══ Material provided ══

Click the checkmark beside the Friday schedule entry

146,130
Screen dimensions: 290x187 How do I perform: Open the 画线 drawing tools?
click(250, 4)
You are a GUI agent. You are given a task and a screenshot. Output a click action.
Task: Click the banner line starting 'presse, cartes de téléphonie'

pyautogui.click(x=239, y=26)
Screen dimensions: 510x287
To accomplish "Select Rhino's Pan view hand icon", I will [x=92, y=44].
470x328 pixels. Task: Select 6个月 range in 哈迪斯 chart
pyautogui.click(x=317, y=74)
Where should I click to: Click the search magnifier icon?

═══

* The problem *
Copy every record verbatim.

* Exercise response *
Click the checkmark beside the Friday schedule entry

146,130
Screen dimensions: 290x187 How do I perform: Open the 画线 drawing tools?
click(250, 4)
You are a GUI agent. You are given a task and a screenshot. Output a click action.
Task: Click the banner line starting 'presse, cartes de téléphonie'

pyautogui.click(x=239, y=26)
Screen dimensions: 510x287
To accomplish "Select Rhino's Pan view hand icon", I will [x=92, y=44].
470x328 pixels. Task: Select 6个月 range in 哈迪斯 chart
pyautogui.click(x=317, y=74)
Where should I click to: Click the search magnifier icon?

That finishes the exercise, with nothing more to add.